Vorbereitung ist essentiell
Haben, Soll und hätte gerne. Ein bisschen Vorbereitung macht sich schnell bezahlt. Vorab sollte man im Internet oder durch die Info-Flyer in den Filialen die Konditionen der einzelnen Banken vergleichen. Mit dem besten Angebot geht man dann zur Bank seiner Wahl und versucht sein Glück. Beim Wunsch nach besseren Habenzinsen muss man anfangs mit leichtem Widerstand rechnen. Das Girokonto wird von Kundenberatern oft als reiner Durchlaufposten bezeichnet. Das überschüssige Geld solle man auf besser verzinste Sparkonten überweisen. Damit versuchen die Banken, die schlechte Girokonto-Verzinsung von meist 0,125 Prozent im Haben zu bagatellisieren.
Die von den Geldinstituten offerierten täglich fälligen Sparprodukte sind in der Tat etwas besser verzinst als das Konto. So bietet die Bawag zusätzlich zum Konto die TopCard an (kostet drei Euro pro Jahr), auf der Beträge bis 3.499 Euro mit 1,5 Prozent verzinst sind, Kunden der Bank Austria bekommen 1,625 Prozent. Ein bisschen lukrativer liegt das Geld bei der Erste Bank, die auf der täglich fälligen ProfitCard bis zu einer Einlagenhöhe von 9.999 Euro 2,625 Prozent zahlt. Raiffeisen NÖ-Wien macht für den gleichen Betrag immerhin jährlich drei Prozent locker. Allerdings macht das ständige Hin- und Herschieben der Guthaben zwischen Giro- und Sparkonto ziemlich viel Mühe - und wer wirklich einen hoch verzinsten Parkplatz für das täglich fällige Geld haben möchte, ist zum Beispiel bei der livebank.at mit 4,55 Prozent besser aufgehoben.
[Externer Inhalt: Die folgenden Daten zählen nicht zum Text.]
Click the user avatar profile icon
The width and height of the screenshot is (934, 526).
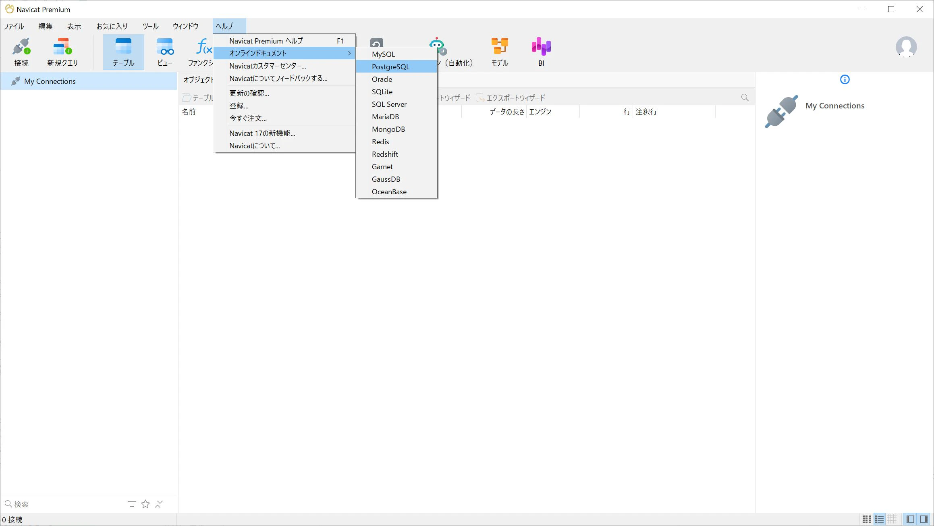[906, 47]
Optimieren der Girokonto-Zinsen
Ganz gleich ob man noch ein zusätzliches Cash-Konto nutzt oder nicht, es lohnt sich auf jeden Fall, die Girokonto-Zinsen zu optimieren. FORMAT bekam bei der Oberbank schon nach einer Telefonanfrage im Haben am klassischen Konto 1,5 Prozent statt 0,25 Prozent. Auch die Erste Bank ließ mit sich reden. Ein besseres Angebot der Konkurrenz wirkte Wunder und verhalf zu 0,875 Prozent mehr Zinsen.
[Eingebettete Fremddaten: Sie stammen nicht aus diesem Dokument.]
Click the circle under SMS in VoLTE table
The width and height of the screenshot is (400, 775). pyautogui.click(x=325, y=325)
Auch niedrigere Sollzinsen sind reine Verhandlungssache. Die von den Banken offerierten Überziehungszinsen von meist zwölf Prozent oder mehr müssen wirklich nicht sein. Die Volksbank verlangt auf ihrem City-Konto schon offiziell nur 9,75 Prozent, die bei der FORMAT-Tour ebenso verhandelbar waren. Spektakulär reagierte die Bank Austria: Die 13,5 Prozent wurden im ersten Beratungsgespräch bereits auf 9,875 Prozent gesenkt.
Studenten heiß umworben
Weitaus einfacher haben es die Studenten, denen nicht nur gute Konditionen nachgeworfen werden. Taschen, iPods, Gutscheine, MP3-Player, Gewinnspiele, USB-Sticks und nicht zu vergessen Zinsen, die meist weit über denen der normalen Girokonten liegen. Die Konkurrenz schläft nicht - jeder buhlt um die Gunst der Studienanfänger und potenziellen Großverdiener von morgen. So bietet die Erste Bank neben Gewinnspielen und Ermäßigungen für Tickets, Kinokarten sowie Weiterbildungskursen des IFS auch das Binden der Diplomarbeit plus eine kostenlose Privathaftpflichtversicherung an. Zusätzlich dient die Bankomatkarte der Erste Bank gleichzeitig als "International Student Identity Card", mit der man eine Reihe von Preisreduktionen, etwa bei Flug- und Zugtickets, in Theatern sowie Hotels, erhält (www.isic.at).